● **Extract**:
Many people struggling with debt are tempted to file bankruptcy on their own. But while filing bankruptcy without an attorney is possible, it isn’t easy and could lead to costly mistakes. Here are some very important things you need to consider before going ahead with your bankruptcy filing. To learn more, contact the Andrade Law Office, LLC today.

Filing Bankruptcy Without an Attorney - Middletown OH bankruptcy lawyer 

Do You Understand All Your Options?

When you’re under pressure from debt collectors, bankruptcy may seem like a fast way out. But it may not be the best decision for you. First, there are debts that cannot be discharged (dismissed). Most taxes, student loans, and child support cannot be discharged. A good first step is to visit with a bankruptcy attorney. Even if you want to do the filing yourself, he or she can help you assess your financial situation, and advise you about the type of bankruptcy to pursue. There are two types of bankruptcy consumers can file, Chapter 7 and Chapter 13.

Are You Filing the Right Chapter?

When people file bankruptcy pro se (representing yourself), it’s common for them to file the wrong type of bankruptcy. Under Chapter 7, you must sell some of your assets and use the money to pay your debts. The exemptions (what you keep) vary from state-to-state so do your research. When you’ve sold the assets specified under Chapter 7, the rest of your debts are discharged.

If you choose Chapter 13, you will have a repayment plan for your debts, but don’t have to sell any assets. Repayment plans typically last for three to five years and will depend on your income. Both types of bankruptcy have eligibility criteria you have to meet, but under both types of bankruptcies, there are things you cannot have discharge, taxes, student loans, etc. Also, if you file Chapter 13, you need to create a realistic repayment plan and submit it to the court for approval.

Both the types of bankruptcy will stop a foreclosure, Chapter 7 temporarily and Chapter 13 allows you to catch up on your back payments.

● **Recorded information**:

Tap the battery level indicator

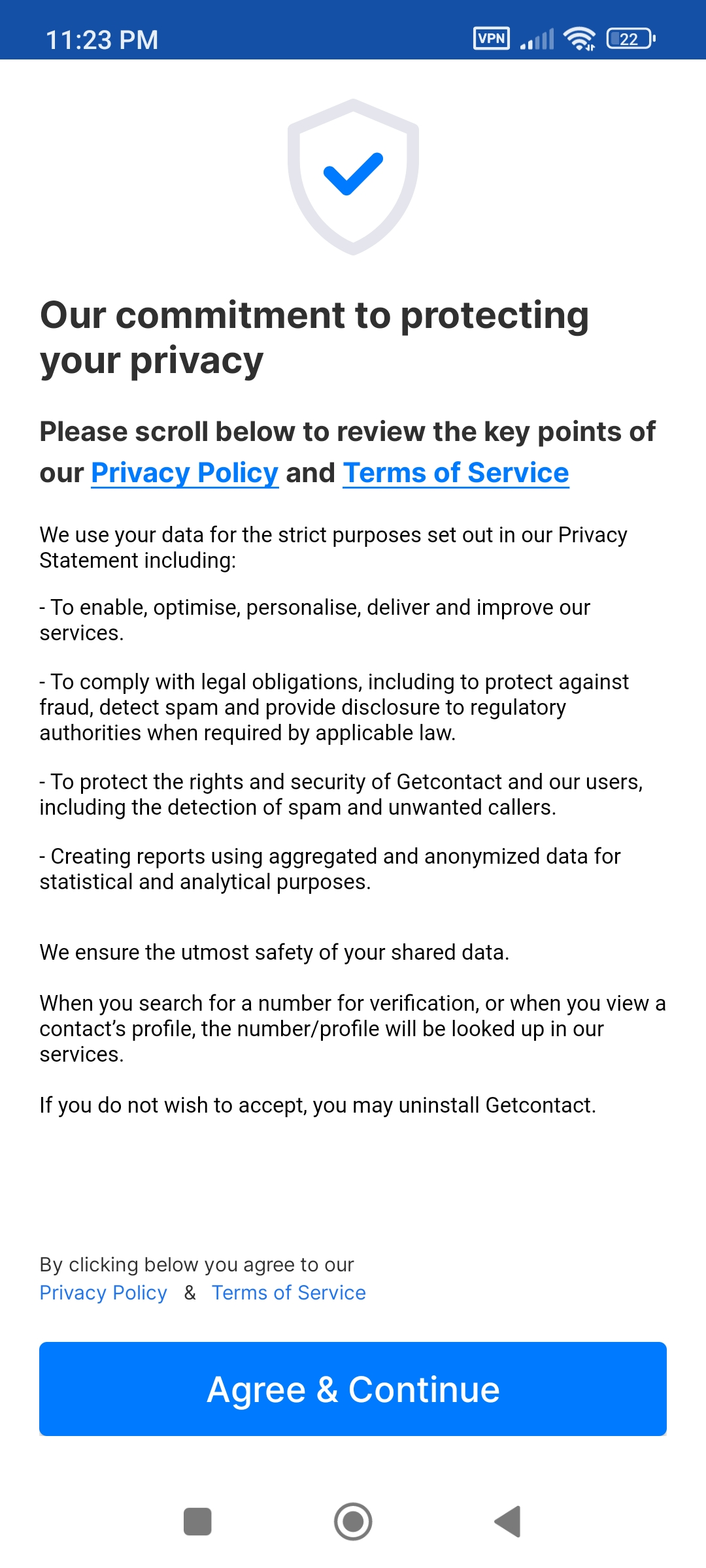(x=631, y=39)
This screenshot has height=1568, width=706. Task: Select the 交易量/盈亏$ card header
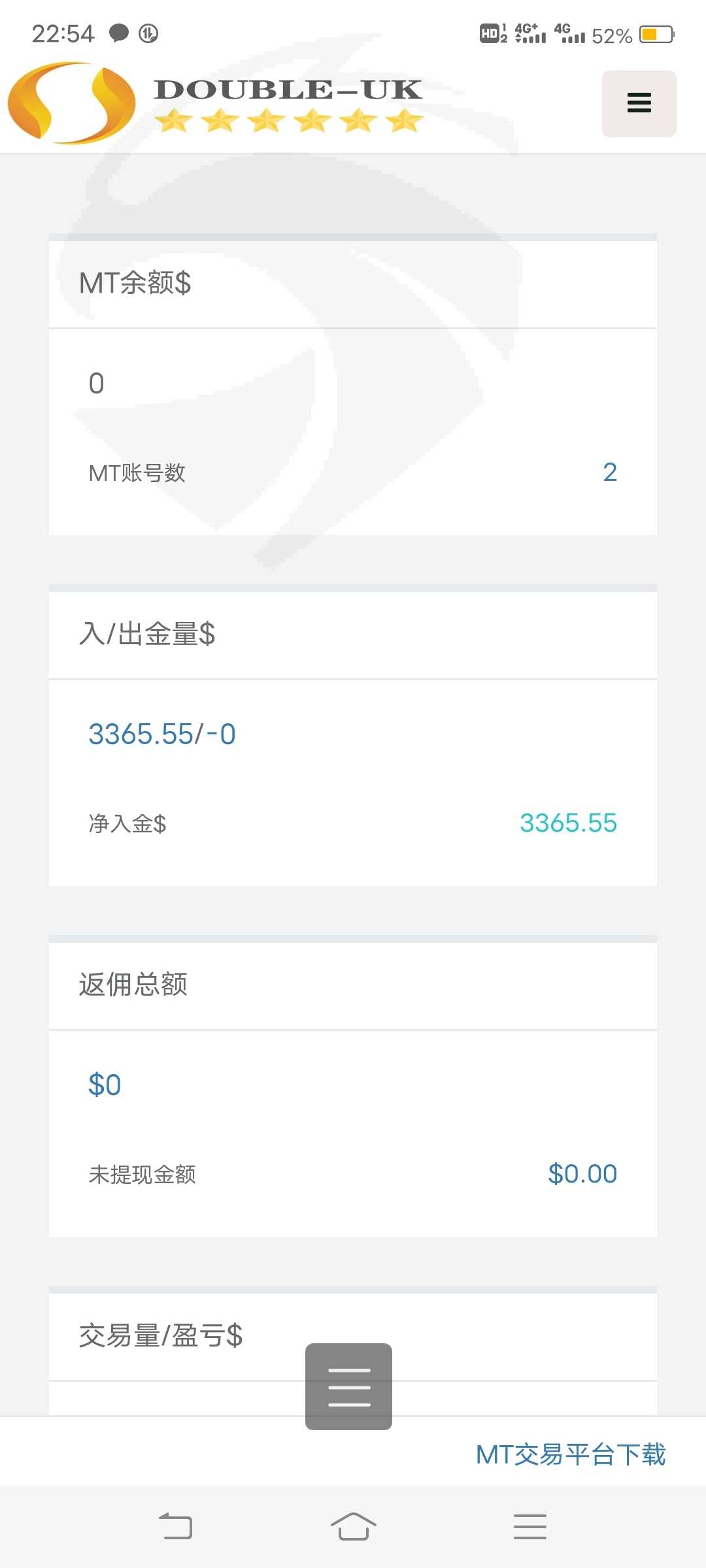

● **Objective**: Could you write the next part of the article above on filing bankruptcy without an attorney, picking up right after its final sentence?

● **Task answer**:
Do You Have the Correct Forms?

Another mistake many people make when filing bankruptcy without an attorney is not filling out the right papers or not completing the forms. There is a packet of forms which include schedules, statements, and documents required to file bankruptcy. Depending on the court, you may need to fill out additional forms.

Do You Know About Credit Counseling?

You may not know it, but you have to attend credit counseling and debtor education classes. In order to file your bankruptcy case, you have to present your completion certificate to the court. And be warned that if you don’t complete this requirement, the court may dismiss your case. After you file your case, you also have to attend a debtor education or personal financial management course. If you fail to complete this course, the court won’t discharge any of your debts.

What Is a Bankruptcy Trustee?

Even if you are filing bankruptcy without an attorney, you have to meet with a bankruptcy trustee. They are usually a local attorney or non-attorney who is familiar with bankruptcy requirements in your state. A few days after you file, you will receive contact information about the trustee. It’s a mistake not to meet with them. Your case could be dismissed.

Do You Know What’s Exempt From Bankruptcy?

An exemption is a property you are allowed to keep after you file for bankruptcy. If you don’t know about exemptions, you need to do research and make sure the information is correct. Failure to understand exemptions could affect what you can keep and what you might lose.

Have You Planned for Your Meeting of Creditors?

Another requirement for your bankruptcy is a hearing called the meeting of creditors, or a 341 hearing. The court will send you a letter about the time, date, and place of your meeting. If you don’t go, your case might be dismissed.

Don’t Make the Mistake of Filing Bankruptcy Without an Attorney

An experienced Middletown OH bankruptcy lawyer at Andrade Law Offices LLC can help you avoid mistakes that can happen when trying to file bankruptcy on your own. Call us today to learn more about how we can help.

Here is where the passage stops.